Fumo
L'esposizione al fumo, sia attiva che passiva, rappresenta un serio rischio per la salute, soprattutto nei bambini e nei feti. Durante la gravidanza, il fumo può compromettere lo sviluppo cerebrale del bambino e aumentare il rischio di disturbi dell'attenzione e iperattività (ADHD). Inoltre, l'esposizione prenatale è correlata a un aumento del rischio di obesità infantile e adolescenziale, poiché altera il funzionamento di aree cerebrali coinvolte nella regolazione dell’appetito.
Il fumo ha un impatto negativo sulla salute respiratoria fin dall’epoca fetale, causando potenziali problemi respiratori e cardiovascolari. I bambini esposti al fumo in utero possono sviluppare anomalie polmonari che aumentano il rischio di malattie croniche respiratorie nell’età adulta. Inoltre, il fumo passivo è associato alla formazione di biofilm nei polmoni, che può favorire infezioni e problemi respiratori ricorrenti. Anche il sistema cardiovascolare può risentire di questa esposizione, aumentando il rischio di malattie cardiache in futuro.

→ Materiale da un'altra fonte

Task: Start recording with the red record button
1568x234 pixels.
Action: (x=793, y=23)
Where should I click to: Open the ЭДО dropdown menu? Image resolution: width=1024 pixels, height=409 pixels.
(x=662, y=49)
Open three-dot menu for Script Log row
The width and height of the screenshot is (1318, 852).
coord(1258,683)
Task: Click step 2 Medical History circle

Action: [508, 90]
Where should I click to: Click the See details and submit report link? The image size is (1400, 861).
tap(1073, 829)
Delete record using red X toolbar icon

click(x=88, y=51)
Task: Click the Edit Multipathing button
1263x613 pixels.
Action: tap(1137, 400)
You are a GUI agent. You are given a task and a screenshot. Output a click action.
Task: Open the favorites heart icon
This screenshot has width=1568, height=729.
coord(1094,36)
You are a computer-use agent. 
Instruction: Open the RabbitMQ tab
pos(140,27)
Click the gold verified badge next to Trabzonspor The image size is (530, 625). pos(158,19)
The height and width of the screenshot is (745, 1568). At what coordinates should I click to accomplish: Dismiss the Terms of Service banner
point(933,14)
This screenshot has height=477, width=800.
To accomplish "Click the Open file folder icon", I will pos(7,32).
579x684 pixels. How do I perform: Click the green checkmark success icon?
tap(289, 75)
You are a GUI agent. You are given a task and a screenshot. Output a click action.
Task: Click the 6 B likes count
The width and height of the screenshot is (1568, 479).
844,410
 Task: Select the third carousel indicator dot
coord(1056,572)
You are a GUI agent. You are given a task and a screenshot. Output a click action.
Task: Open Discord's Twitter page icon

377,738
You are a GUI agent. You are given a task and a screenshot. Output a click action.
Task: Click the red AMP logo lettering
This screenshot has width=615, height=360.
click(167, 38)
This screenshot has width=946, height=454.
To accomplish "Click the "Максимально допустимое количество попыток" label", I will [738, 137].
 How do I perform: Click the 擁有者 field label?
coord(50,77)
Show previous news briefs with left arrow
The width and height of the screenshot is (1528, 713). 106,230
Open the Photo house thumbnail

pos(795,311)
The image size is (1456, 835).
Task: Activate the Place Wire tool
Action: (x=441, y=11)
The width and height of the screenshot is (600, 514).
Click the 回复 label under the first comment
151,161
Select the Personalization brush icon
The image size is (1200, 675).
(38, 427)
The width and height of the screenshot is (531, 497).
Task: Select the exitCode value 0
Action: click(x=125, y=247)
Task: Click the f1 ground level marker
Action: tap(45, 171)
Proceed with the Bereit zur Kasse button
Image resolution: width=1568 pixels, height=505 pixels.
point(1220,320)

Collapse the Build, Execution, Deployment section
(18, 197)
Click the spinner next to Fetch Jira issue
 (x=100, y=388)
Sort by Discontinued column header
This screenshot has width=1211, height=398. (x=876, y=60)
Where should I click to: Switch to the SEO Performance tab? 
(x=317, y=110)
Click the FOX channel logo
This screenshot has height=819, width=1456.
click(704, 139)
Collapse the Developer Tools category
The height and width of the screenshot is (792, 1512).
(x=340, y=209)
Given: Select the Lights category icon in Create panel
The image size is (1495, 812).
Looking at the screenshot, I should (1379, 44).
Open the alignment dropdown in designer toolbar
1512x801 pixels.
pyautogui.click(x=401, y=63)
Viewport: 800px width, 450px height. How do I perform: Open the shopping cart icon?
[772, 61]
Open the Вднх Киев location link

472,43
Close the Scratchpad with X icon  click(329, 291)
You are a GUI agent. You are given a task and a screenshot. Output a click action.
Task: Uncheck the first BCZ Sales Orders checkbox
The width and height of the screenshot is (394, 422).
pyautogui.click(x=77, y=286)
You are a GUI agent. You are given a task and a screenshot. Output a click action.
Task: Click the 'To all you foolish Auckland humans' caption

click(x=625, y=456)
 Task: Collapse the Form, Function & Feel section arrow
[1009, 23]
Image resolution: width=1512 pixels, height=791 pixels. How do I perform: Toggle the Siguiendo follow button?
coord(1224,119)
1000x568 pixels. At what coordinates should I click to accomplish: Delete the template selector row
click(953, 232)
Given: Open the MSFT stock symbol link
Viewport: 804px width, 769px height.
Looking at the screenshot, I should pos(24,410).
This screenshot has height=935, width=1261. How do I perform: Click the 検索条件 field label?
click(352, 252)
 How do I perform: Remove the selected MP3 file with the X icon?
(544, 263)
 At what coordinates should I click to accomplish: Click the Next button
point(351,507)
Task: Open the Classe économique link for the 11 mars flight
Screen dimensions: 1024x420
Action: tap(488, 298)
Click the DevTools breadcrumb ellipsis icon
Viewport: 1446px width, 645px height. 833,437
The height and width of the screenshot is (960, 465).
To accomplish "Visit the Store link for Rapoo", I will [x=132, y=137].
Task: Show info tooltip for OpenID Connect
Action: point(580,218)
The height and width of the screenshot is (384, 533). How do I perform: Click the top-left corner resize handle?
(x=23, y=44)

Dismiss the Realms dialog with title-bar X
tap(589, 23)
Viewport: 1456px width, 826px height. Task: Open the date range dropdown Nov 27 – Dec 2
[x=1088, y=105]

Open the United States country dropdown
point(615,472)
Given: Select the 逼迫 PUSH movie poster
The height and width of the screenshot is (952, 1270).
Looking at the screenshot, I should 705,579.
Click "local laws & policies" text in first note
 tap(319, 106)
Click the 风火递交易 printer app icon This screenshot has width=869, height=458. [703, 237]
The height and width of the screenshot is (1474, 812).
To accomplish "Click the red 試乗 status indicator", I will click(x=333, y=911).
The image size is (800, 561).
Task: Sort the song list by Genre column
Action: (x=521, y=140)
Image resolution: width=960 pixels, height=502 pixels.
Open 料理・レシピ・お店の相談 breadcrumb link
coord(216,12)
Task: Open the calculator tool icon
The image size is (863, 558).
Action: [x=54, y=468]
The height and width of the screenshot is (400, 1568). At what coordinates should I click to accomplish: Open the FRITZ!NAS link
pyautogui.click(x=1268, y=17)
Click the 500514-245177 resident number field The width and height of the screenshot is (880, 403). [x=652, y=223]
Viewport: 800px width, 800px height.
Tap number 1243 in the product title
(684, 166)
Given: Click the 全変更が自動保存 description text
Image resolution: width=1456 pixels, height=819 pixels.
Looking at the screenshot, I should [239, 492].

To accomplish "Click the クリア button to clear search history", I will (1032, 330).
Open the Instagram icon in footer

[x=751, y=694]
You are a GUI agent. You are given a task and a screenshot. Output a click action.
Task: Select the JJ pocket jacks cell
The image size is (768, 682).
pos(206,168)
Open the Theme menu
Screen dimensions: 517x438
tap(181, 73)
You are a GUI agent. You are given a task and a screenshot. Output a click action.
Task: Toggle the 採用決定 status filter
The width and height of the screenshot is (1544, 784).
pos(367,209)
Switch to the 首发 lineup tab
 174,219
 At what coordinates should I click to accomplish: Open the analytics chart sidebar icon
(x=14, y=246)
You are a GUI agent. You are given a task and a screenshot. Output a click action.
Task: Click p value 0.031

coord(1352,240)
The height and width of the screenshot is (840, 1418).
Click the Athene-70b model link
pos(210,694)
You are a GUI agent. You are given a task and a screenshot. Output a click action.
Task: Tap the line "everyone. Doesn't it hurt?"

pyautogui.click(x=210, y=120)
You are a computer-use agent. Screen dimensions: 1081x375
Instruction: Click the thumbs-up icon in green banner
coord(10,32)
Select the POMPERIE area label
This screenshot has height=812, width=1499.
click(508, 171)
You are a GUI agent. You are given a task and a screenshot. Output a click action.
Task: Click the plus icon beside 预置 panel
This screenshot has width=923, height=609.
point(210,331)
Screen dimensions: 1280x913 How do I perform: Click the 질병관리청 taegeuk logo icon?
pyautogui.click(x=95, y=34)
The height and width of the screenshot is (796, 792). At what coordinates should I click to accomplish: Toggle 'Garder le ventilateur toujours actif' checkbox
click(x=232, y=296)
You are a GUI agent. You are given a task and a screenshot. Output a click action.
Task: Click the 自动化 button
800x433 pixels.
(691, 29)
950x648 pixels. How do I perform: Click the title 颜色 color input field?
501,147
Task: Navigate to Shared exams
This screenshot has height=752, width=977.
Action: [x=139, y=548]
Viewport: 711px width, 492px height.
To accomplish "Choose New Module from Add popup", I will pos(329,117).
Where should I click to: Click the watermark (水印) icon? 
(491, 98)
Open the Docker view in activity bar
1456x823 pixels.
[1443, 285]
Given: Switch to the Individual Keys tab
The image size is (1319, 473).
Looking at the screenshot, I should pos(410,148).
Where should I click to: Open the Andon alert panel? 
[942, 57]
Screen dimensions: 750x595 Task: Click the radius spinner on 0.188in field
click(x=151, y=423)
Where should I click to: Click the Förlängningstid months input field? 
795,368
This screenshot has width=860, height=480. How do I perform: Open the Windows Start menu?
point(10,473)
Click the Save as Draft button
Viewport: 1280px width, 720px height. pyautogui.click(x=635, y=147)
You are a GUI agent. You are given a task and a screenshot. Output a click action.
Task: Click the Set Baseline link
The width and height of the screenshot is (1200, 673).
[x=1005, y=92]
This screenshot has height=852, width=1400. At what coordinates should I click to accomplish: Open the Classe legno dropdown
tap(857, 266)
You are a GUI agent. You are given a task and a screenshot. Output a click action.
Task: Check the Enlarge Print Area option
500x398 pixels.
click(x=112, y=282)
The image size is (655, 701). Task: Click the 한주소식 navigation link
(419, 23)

Uno degli effetti meno noti del fumo è l'accorciamento di porzioni del Dna legate all'invecchiamento cellulare. Significa che i bambini esposti al fumo fin dalla gestazione potrebbero subire un invecchiamento cellulare accelerato. Inoltre, l’esposizione al fumo passivo è un fattore di rischio per lo sviluppo di tumori in vari organi, tra cui polmoni, cavo orale e faringe.
Forme di esposizione al fumo
Non solo fumo passivo. Per i neonati è pericolosa anche la cosiddetta esposizione di terzo livello (o di terza mano), ovvero l’assorbimento di residui di nicotina presenti negli ambienti. I bambini infatti possono facilmente entrare in contatto con ambienti e superfici contaminate attraverso la pelle o l’inalazione.